▶ [MATERIAL SUPPLIED]
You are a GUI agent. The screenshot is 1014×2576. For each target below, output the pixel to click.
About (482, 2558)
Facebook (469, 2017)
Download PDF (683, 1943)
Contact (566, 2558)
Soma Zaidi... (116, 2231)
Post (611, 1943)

...

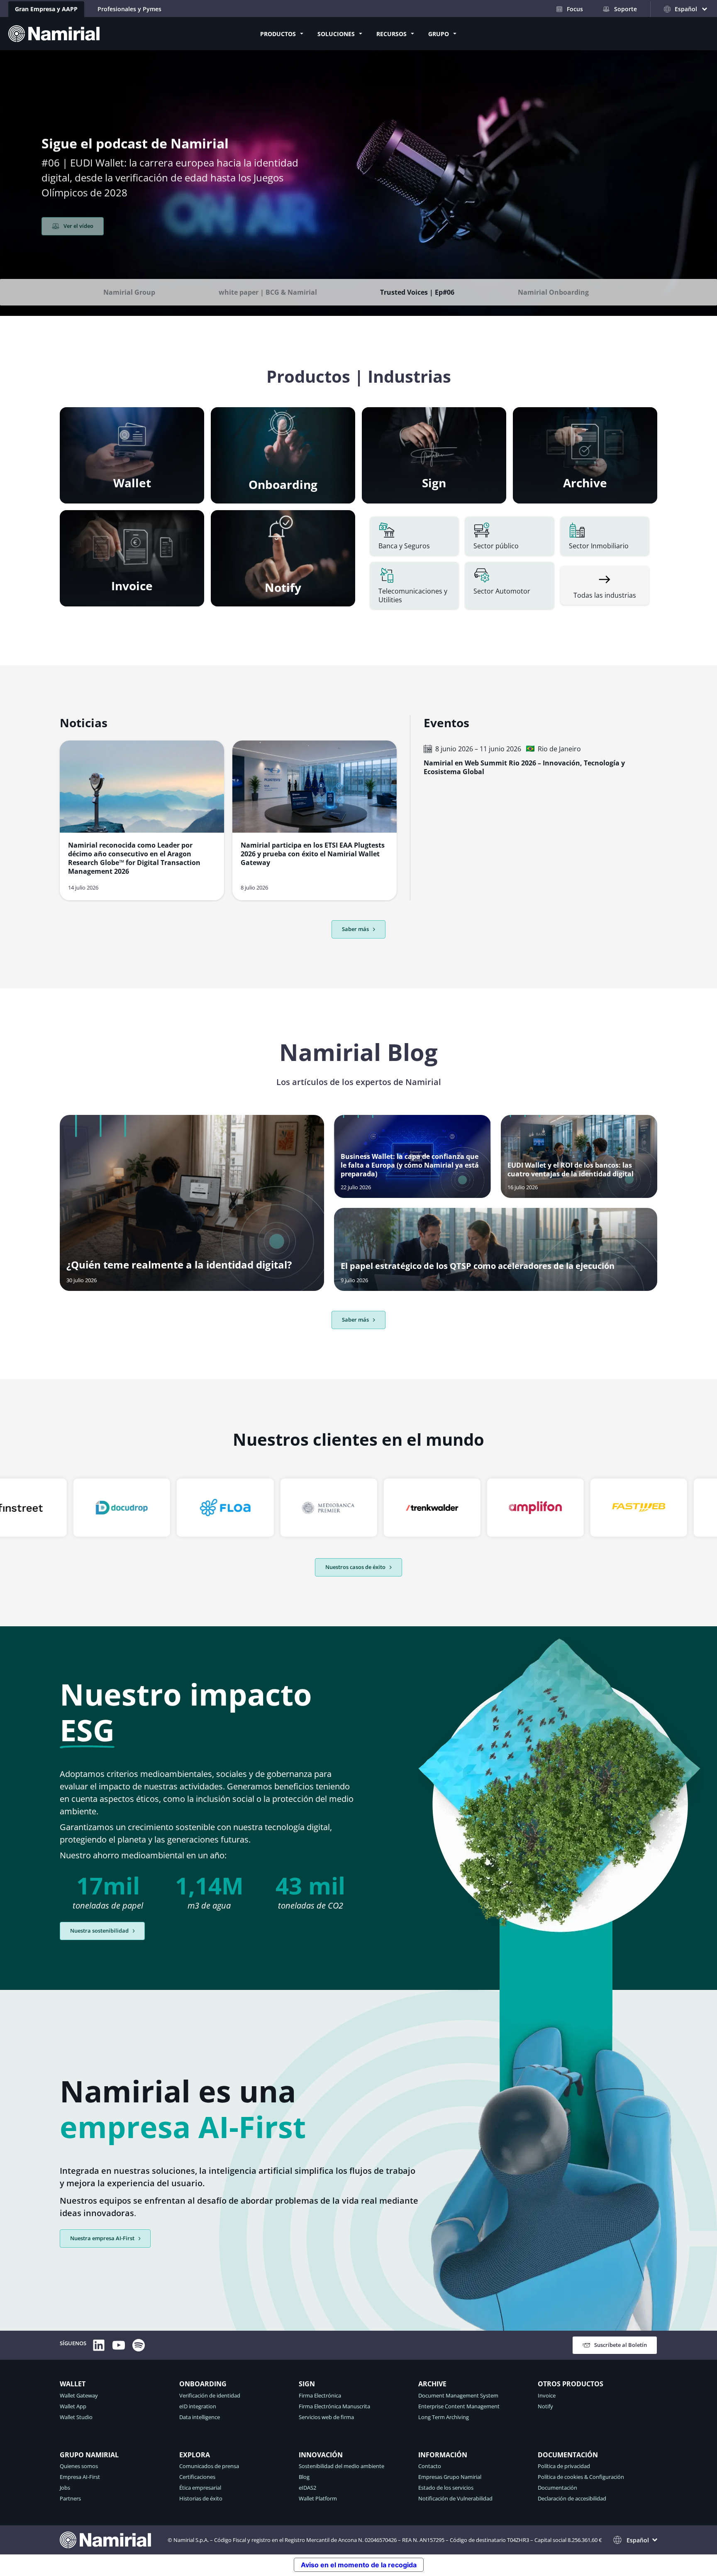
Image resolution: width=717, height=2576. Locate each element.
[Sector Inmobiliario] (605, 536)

▶ [THE PROBLEM] Please write out, exactly as they appear above, only the lines in the stretch from the line with "You are a GUI" through the line with "Post (611, 1943)".

▶ [ANSWER BOX]
You are a GUI agent. The screenshot is 1014×2576. For each target below, output the pixel to click.
About (482, 2558)
Facebook (469, 2017)
Download PDF (683, 1943)
Contact (566, 2558)
Soma Zaidi... (116, 2231)
Post (611, 1943)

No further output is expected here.